**Work to complete:**
Give back an exact copy of the lines in the records below, from the line that has "корзину] (1518, 1103)" through the line that has "ИСТОРИЯ ПРОСМОТРОВ (749, 1693)", and nothing besides.
◇ ◇ ◇ ◇ ◇
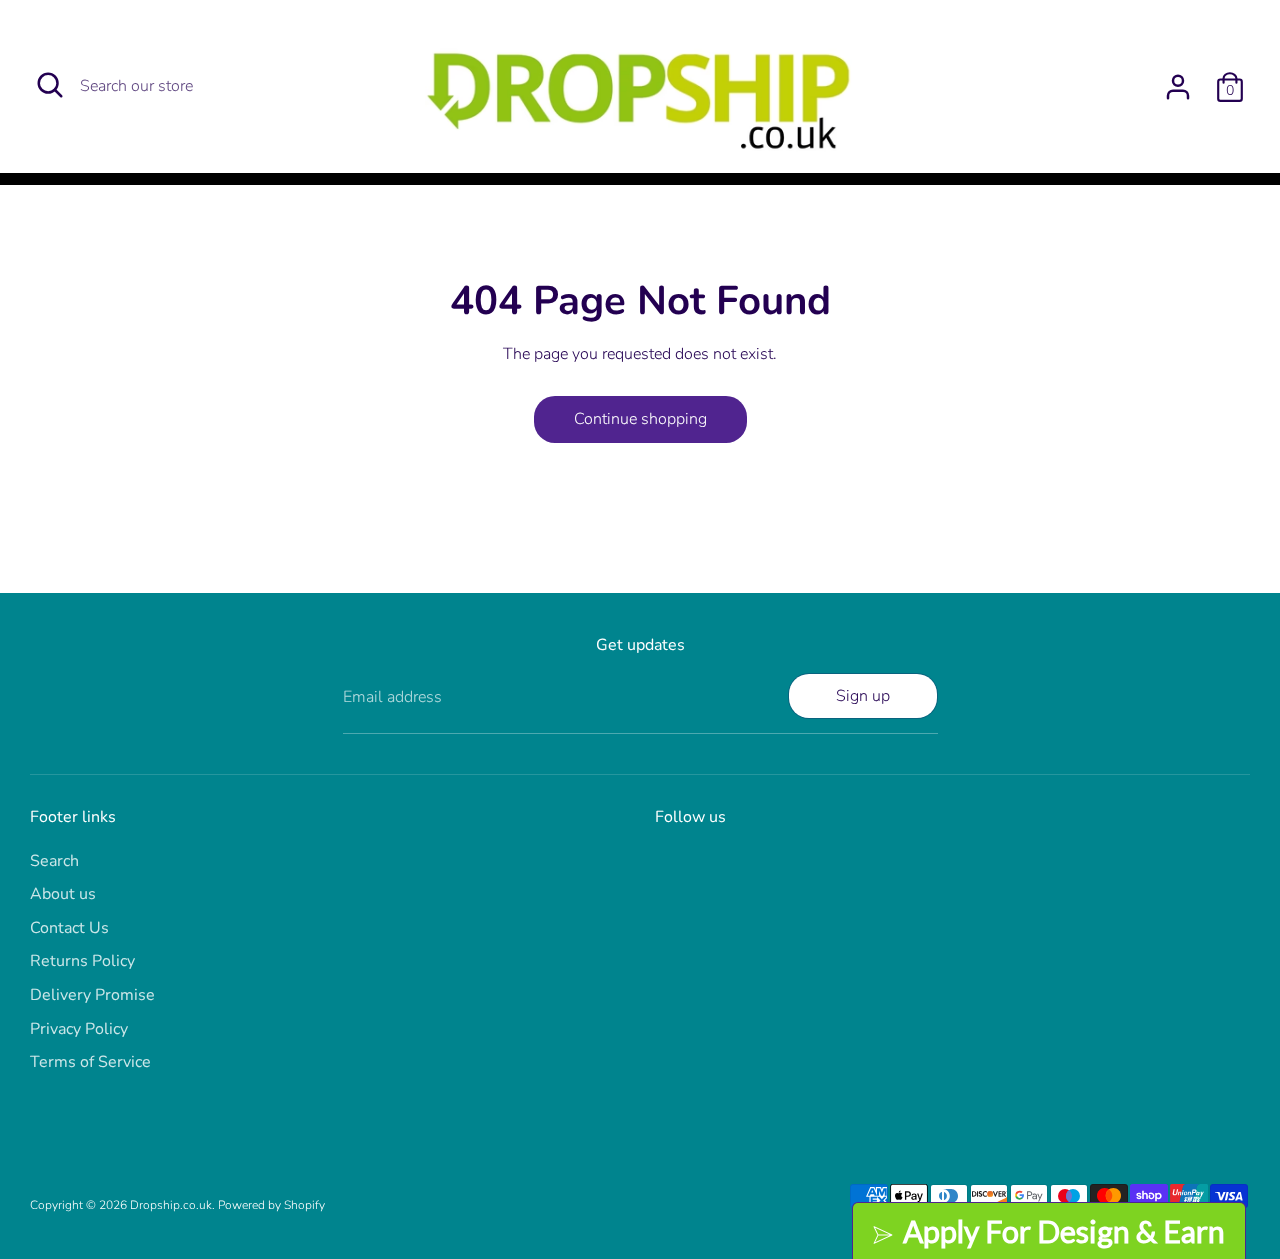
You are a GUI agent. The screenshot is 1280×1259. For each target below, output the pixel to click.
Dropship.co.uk (171, 1205)
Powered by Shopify (271, 1205)
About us (63, 894)
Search (54, 861)
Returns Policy (82, 961)
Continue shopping (640, 419)
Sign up (863, 696)
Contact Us (69, 928)
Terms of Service (90, 1062)
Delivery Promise (92, 995)
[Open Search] (50, 85)
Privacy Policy (79, 1029)
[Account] (1178, 87)
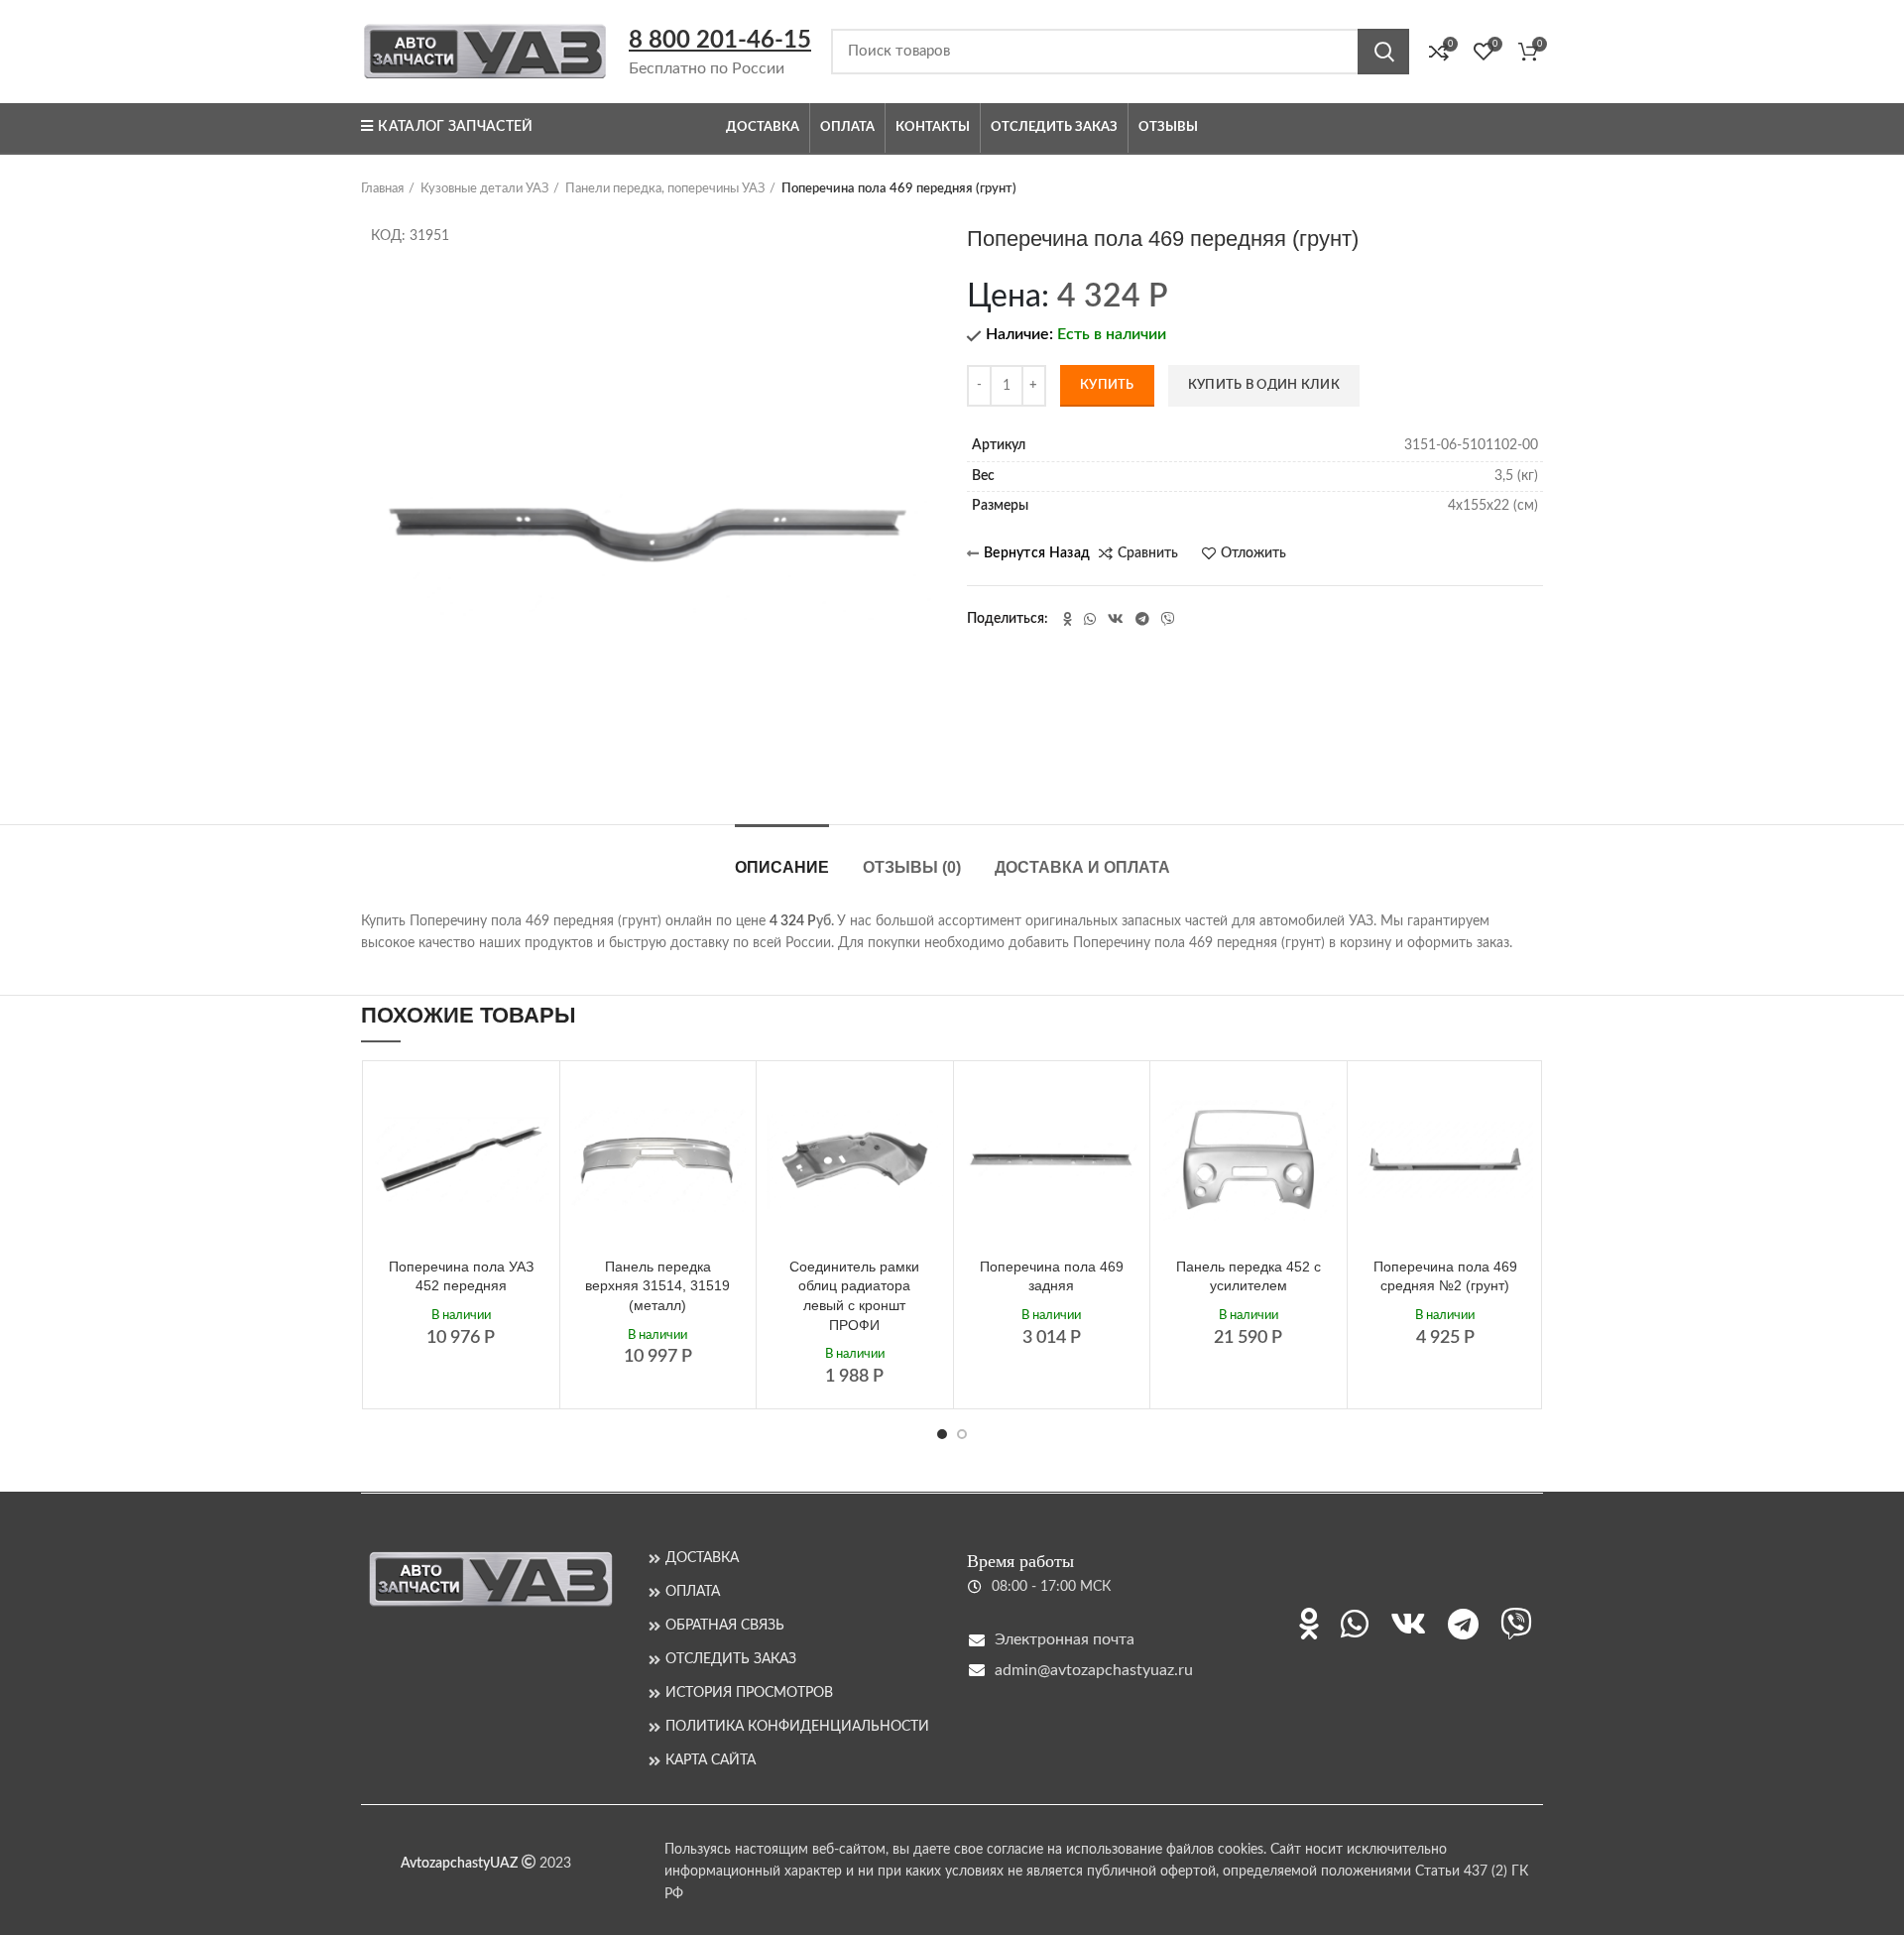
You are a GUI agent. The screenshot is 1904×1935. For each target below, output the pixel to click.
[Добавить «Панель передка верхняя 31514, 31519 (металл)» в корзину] (731, 1103)
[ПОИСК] (1383, 51)
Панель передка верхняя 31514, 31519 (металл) (657, 1286)
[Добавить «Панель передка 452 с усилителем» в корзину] (1322, 1103)
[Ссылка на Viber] (1168, 619)
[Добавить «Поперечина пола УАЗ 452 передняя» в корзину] (534, 1103)
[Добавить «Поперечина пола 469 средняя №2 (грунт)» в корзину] (1518, 1103)
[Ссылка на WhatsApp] (1090, 619)
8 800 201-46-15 (720, 41)
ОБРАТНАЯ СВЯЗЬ (724, 1626)
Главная (382, 188)
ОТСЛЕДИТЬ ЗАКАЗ (730, 1659)
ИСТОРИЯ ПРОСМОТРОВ (749, 1693)
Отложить (1253, 553)
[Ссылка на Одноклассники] (1067, 619)
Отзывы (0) (912, 867)
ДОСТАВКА (702, 1558)
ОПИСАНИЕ (782, 867)
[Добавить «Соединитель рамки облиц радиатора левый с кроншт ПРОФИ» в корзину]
◇ ◇ ◇ ◇ ◇
**Answer to the problem:**
[Добавить «Поперечина пола 469 средняя №2 (грунт)» в корзину] (1518, 1103)
[Ссылка на WhatsApp] (1090, 619)
8 800 201-46-15 (720, 41)
ОБРАТНАЯ СВЯЗЬ (724, 1626)
Главная (382, 188)
ОТСЛЕДИТЬ ЗАКАЗ (730, 1659)
ИСТОРИЯ ПРОСМОТРОВ (749, 1693)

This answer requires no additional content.